- **Provided material**
++++++

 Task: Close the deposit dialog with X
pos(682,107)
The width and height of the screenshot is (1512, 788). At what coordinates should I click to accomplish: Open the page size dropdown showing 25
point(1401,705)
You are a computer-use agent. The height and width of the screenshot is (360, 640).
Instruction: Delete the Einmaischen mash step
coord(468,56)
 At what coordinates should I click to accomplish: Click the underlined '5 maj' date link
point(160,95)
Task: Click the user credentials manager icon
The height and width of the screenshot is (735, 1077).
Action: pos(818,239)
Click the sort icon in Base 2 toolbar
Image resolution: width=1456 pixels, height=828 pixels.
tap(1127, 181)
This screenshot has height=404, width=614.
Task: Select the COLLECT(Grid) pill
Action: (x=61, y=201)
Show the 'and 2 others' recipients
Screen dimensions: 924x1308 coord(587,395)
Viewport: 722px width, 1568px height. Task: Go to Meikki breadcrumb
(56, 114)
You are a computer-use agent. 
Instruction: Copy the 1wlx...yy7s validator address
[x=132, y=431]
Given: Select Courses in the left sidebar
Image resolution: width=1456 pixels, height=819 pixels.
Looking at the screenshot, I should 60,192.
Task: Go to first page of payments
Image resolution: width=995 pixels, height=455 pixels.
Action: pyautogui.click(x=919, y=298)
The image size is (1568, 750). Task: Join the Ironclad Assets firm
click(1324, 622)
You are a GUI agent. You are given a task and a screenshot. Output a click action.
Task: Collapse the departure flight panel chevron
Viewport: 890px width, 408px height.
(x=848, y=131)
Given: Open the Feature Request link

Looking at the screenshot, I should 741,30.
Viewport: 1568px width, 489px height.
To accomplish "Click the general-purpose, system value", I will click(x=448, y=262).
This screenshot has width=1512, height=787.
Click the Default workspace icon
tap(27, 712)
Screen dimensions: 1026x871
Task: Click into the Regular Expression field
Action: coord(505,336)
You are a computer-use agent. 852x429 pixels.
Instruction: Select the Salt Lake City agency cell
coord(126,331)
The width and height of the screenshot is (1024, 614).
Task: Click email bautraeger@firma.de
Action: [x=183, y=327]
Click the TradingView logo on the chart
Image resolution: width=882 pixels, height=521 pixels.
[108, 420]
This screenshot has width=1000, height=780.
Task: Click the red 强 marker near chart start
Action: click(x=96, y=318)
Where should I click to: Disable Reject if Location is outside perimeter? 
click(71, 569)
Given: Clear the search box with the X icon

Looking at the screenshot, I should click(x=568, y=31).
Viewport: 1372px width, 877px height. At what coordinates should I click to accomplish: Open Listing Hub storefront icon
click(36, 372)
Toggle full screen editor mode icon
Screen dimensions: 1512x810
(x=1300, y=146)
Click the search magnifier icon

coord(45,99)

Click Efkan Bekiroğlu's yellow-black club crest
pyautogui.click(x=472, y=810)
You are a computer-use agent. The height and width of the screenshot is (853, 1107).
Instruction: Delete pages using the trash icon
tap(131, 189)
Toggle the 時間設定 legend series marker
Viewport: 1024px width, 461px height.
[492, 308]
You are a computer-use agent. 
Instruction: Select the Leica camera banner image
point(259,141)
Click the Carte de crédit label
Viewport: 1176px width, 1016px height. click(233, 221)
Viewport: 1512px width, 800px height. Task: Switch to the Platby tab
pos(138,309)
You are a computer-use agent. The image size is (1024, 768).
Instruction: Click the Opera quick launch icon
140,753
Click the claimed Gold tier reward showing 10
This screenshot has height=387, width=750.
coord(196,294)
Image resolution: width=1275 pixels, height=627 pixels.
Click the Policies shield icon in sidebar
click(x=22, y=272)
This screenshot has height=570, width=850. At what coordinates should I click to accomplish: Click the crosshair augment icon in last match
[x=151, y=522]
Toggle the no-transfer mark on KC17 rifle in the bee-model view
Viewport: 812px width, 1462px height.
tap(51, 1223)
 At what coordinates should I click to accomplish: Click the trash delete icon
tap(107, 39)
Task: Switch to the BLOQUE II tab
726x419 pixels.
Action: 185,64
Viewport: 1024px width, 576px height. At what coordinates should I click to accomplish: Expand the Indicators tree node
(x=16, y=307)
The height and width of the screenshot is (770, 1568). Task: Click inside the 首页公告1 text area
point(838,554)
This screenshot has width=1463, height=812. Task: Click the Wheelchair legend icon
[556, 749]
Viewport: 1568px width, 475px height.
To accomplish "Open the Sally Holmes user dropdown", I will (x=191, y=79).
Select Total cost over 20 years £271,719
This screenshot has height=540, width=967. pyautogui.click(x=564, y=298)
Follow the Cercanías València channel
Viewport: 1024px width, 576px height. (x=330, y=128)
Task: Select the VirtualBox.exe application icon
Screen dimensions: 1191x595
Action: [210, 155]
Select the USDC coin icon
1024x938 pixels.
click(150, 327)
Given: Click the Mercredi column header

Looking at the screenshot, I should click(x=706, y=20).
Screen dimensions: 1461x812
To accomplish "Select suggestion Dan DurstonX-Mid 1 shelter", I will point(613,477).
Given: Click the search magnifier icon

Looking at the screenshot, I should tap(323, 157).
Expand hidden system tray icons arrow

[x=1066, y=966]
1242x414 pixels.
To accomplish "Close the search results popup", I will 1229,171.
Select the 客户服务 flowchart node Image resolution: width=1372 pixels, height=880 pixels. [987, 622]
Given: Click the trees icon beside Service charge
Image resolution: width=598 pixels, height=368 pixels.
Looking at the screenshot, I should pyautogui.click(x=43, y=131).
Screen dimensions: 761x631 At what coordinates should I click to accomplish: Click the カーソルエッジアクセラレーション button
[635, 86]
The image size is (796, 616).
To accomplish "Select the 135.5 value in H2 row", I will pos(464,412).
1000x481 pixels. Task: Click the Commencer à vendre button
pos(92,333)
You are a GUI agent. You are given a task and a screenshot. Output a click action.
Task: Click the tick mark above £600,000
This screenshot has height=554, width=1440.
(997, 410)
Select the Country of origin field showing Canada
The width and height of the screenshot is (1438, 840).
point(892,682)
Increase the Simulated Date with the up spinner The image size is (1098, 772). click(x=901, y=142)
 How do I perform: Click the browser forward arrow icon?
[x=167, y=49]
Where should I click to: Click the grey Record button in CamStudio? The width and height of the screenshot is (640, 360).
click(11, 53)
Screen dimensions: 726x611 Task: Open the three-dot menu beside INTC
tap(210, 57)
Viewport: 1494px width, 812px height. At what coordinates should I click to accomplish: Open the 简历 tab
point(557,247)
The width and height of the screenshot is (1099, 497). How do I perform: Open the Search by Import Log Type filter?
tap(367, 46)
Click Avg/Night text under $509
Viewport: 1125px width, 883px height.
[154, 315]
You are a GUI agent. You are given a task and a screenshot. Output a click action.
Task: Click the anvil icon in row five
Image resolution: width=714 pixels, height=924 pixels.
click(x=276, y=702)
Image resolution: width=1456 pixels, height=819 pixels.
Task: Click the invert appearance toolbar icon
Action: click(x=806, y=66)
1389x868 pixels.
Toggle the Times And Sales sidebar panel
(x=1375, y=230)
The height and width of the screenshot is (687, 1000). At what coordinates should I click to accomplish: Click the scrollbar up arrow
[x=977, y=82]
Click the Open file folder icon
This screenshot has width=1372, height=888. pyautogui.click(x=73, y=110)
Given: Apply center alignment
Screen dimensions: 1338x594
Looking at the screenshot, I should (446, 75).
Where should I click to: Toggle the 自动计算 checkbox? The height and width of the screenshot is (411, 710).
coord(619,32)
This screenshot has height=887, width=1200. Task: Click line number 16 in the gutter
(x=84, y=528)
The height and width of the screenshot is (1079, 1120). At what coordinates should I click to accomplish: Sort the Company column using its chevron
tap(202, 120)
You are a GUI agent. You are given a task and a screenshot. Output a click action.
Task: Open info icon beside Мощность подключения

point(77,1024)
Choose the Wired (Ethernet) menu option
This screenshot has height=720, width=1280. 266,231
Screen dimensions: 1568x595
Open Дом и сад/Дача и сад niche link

++++++

- **Exercise prompt**
Copy out the items from the line with "This screenshot has height=887, width=1200." to the line with "tap(202, 120)" exactly, both of those lines included.

- **Result of this exercise**
This screenshot has height=887, width=1200. Task: Click line number 16 in the gutter
(x=84, y=528)
The height and width of the screenshot is (1079, 1120). At what coordinates should I click to accomplish: Sort the Company column using its chevron
tap(202, 120)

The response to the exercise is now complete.